Cela fait déjà quelques temps que je ne suis pas venu à Terra. Depuis que j’ai découvert l’autre monde, la Terre, j’y ai passé beaucoup de temps. Mais comme beaucoup j’apprécie parfois revenir voir comment à évoluer l’endroit dont je viens, et c’est exactement la raison initiale de ma présence.
Il y a bien entendu beaucoup de différences entre les deux mondes, dont plusieurs majeures. L’accès à la technologie et la brutalité du monde par exemple. Durant mon séjour au Japon, je n’ai vu personne réclamer une protection pour aller d’une ville à l’autre alors qu’ici c’est monnaie courante… et c’est d’ailleurs ce dans quoi je me suis engagé. Pourquoi ? Peut-être un désir de violence ? Ou de voir si les techniques de combats ont changé ? Si la faune locale est plus ou moins agressive qu’avant ? En réalité, c’est plutôt un tout.

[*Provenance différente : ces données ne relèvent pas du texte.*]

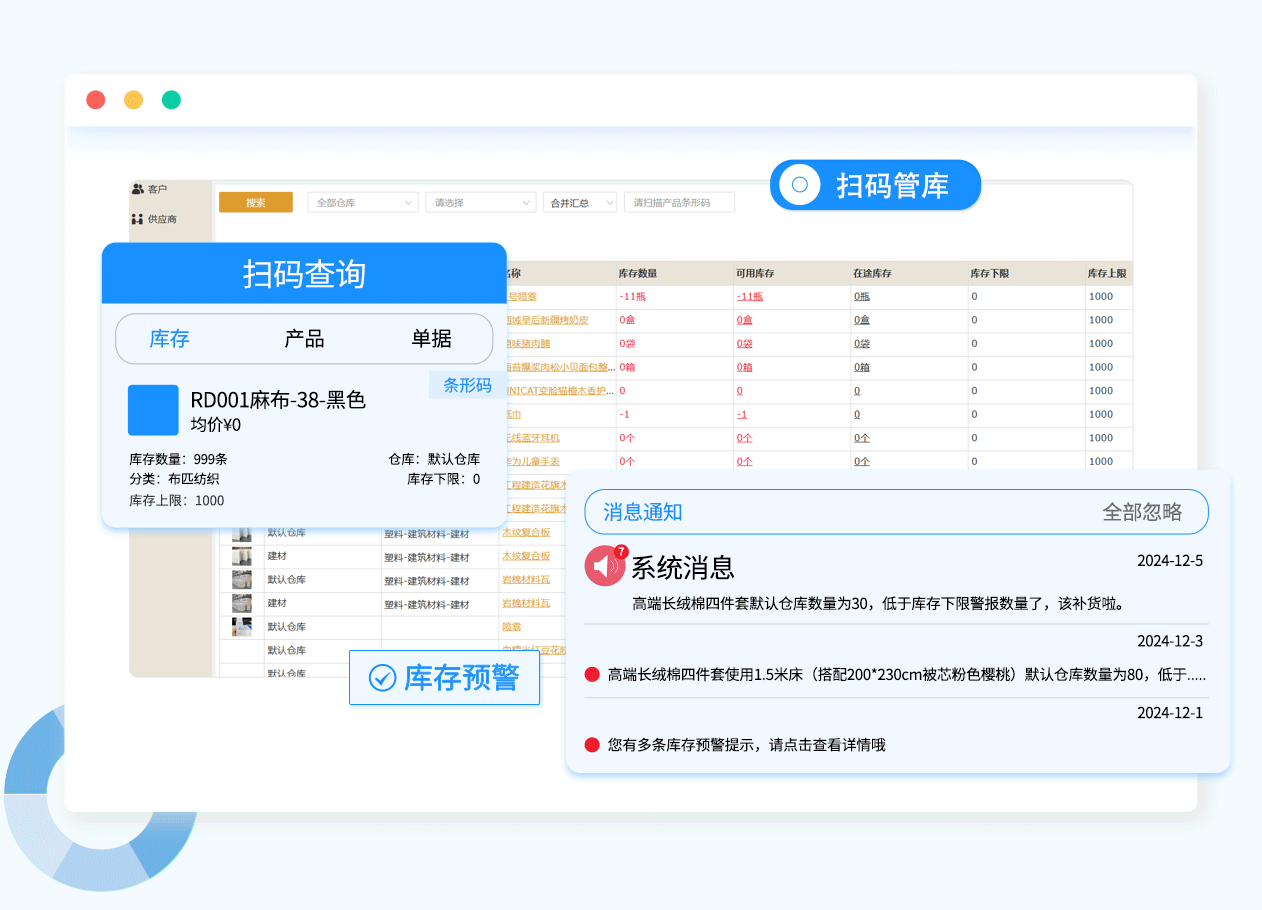Click the orange 搜索 button

tap(256, 203)
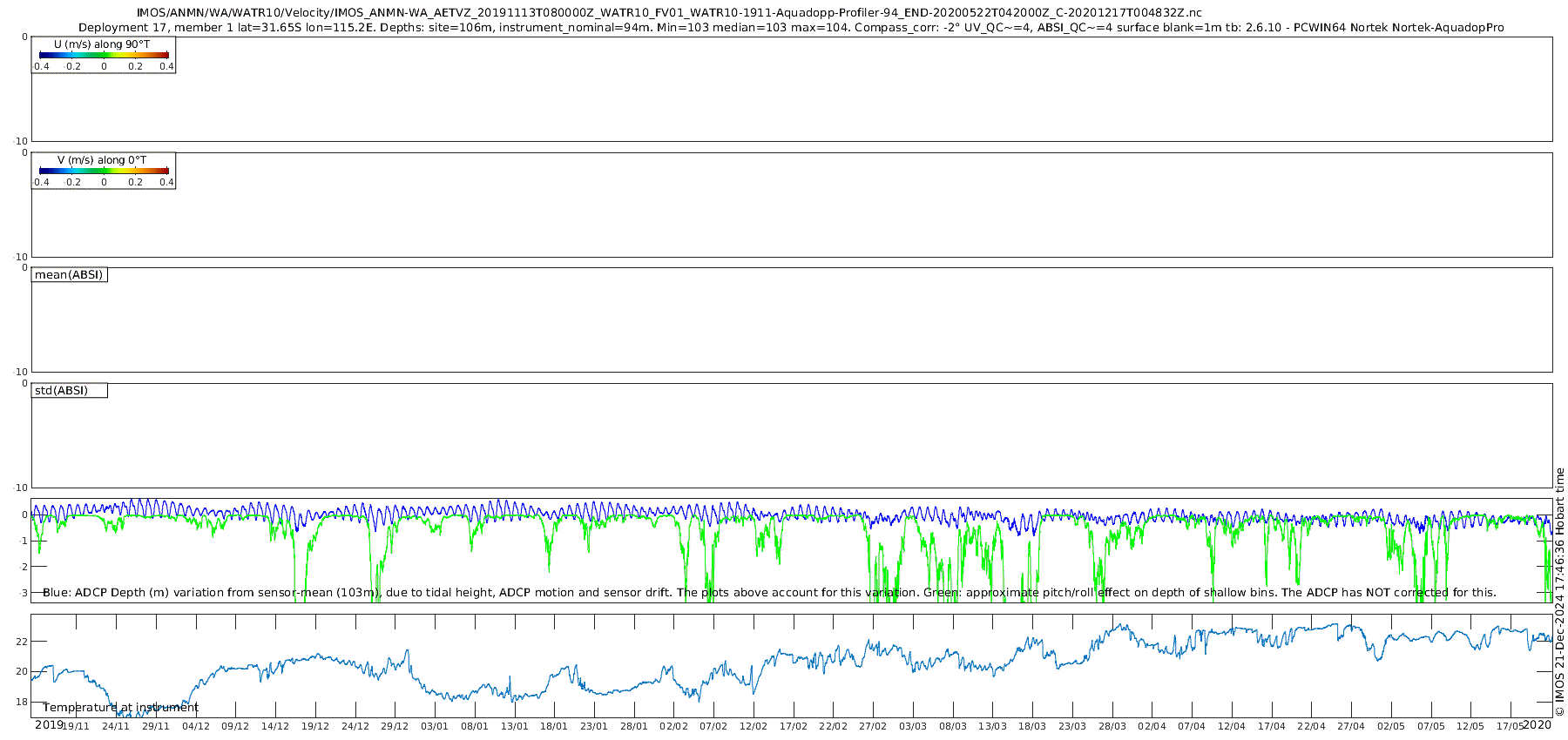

Je suis actuellement à l’arrière d’un convoi marchand. Visiblement, ils estiment avoir besoin de protection pour traverser les landes. Je ne leur reprocherais pas : la majorité de mes souvenirs d’ici sont entachés de violence et de sang. Des créatures parmi les plus violentes de Terra rodent dans le coin, faisant passer les groupes de brigands pour de vulgaires amateurs inoffensifs. C’est d’ailleurs à l’un de ces groupes que je dois cette monture, un cheval particulièrement robuste qui aura surement beaucoup de mal à finir la traversée.
Bien sûr je ne suis pas seul. Outre les marchands, un groupe de quatre mercenaires ouvre la voie alors qu’un archer peu expressif est placé sur la toiture du chariot et qu’à l’arrière un autre homme clôture le convoi. Nous n’allons sans doute pas tarder à nous mettre en route, les marchands vérifiant une dernière fois leurs stocks. Tant qu’à mettre leur vie en jeu, autant qu’ils soient sûrs de ne rien oublier.
Alors que j’étudie du regard les mercenaires qui vont se poster à l’avant, qui portent des tenues classiques – maille fines, tuniques parsemées de renforts en cuir par-dessus, et lames affutées – l’homme à mes côtés m’apostrophe. Je tourne ma tête vers lui, bien que mon regard ne soit pas visible : je porte en effet une armure noire intégrale, et je n’ai pas pris d’arme conventionnelle. Lorsque les marchands s’en sont étonnés, je me suis contenté de leur montrer les gantelets que je porte : les doigts sont particulièrement affutés, bien assez pour transpercer un corps en y mettant assez de force… ce dont je ne manque pas.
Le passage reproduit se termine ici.